La película “Argentina, 1985” ya es un boom en los cines de Santiago del Estero
Tras el exitoso paso por San Sebastián y ser elegida como representante argentina para la preselección de filmes que caminarán hacia el Oscar, la película con Ricardo Darín es aplaudida en las salas locales.
El largometraje “Argentina, 1985” que relata la historia de los fiscales Julio Strassera y Luis Moreno Ocampo, interpretados por Ricardo Darín y Peter Lanzani, en el marco de los juicios por delitos de lesa humanidad a la Junta Militar que encabezó el genocidio del autodenominado Proceso de Reorganización Nacional llegó a las salas de cine de Santiago del Estero el jueves pasado con buena repercusión.
“La gente sale contenta, muy emocionada.
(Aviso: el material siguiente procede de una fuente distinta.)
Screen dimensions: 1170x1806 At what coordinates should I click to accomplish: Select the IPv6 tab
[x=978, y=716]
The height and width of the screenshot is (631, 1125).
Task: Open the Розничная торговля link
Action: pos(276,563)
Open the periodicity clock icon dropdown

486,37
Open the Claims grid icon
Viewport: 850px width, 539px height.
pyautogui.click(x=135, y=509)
Muchísima gente haciendo muy buenos comentarios”, dijo Gloria Castaño, desde las salas de Sunstar.
Y sobre el génesis de la película, su director, Santiago Mitre, habló en exclusiva con EL LIBERAL.
¿”Argentina, 1985” es una película sobre la dictadura militar o sobre un hecho histórico heroico?
A mí me gusta pensar en este filme como una película sobre la democracia y cómo se construyó la democracia en un momento tan frágil o tan primitivo de nuestra historia. El año 1985 era un año después de que se terminó un dictadura sangrienta que arrasó no solo con parte de la población sino también con las instituciones y había que refundar una manera de mirar el país.
Es un hecho que me produce muchísima admiración y que me parece que merece ser recordado con la importancia que tuvo, con unos valores cívicos, sociales y humanos extraordinarios que tal vez por el paso del tiempo estaban siendo olvidados.
¿Qué le atrajo del fiscal Julio César Strassera?
Toda película implica un recorte. La elección de un punto de vista. Cuando decidí que quería hacer una película sobre el juicio de 1985, la palabra misma de juicio me ubicaba en un género cinematográfico que tiene muchísima tradición en el cine, que es el thriller judicial, y por supuesto que esos filmes suelen estar protagonizados por sus fiscales o sus abogados.
Así que por una cuestión de necesidad de cómo se cuenta este hecho apareció el fiscal Strassera como uno de los personajes más interesantes. Luego, el fiscal tuvo una actuación notable, y su discurso acusatorio quedó, creo, en el inconsciente colectivo de la Argentina porque es un discurso de una potencia, una claridad y un rigor político enorme. Por otro lado, en la investigación aparecieron un montón de otras cosas que lo hacían un personaje muy interesante: su pasado, la manera en la que se enfocó para enfrentar este juicio; cómo se apoyó en un abogado joven, casi inexperto, como Luis Moreno Ocampo y ante la suspicacia de sus pares de la Justicia, el haber tenido que armar un equipo con jóvenes, algunos que no habían terminado la carrera universitaria, le da una heroicidad mayor.
La película muestra a un Strassera funcionario, con su pasado, y por otro lado, al Strassera, con dudas, planteándose dilemas permanentemente.
Nosotros queríamos hacer una película sobre héroes muy humanos, sobre personas que encarnaron una situación heroica y Strassera, como toda persona, es alguien con ambivalencias, que ocupar el rol que ocupó supongo que le generó ciertas dudas, temores. Era importante remarcar eso, que este juicio fue hecho por personas, con sus vacilaciones lo llevaron adelante por convicción de lo que es correcto, pero a veces los actos de un coraje tan grande como los que tuvieron Strassera, los jueces, los testigos, no significa ser inconsciente o valiente sin medir las consecuencias, es poder lidiar con esos temores e inseguridades de lo que significa la tarea.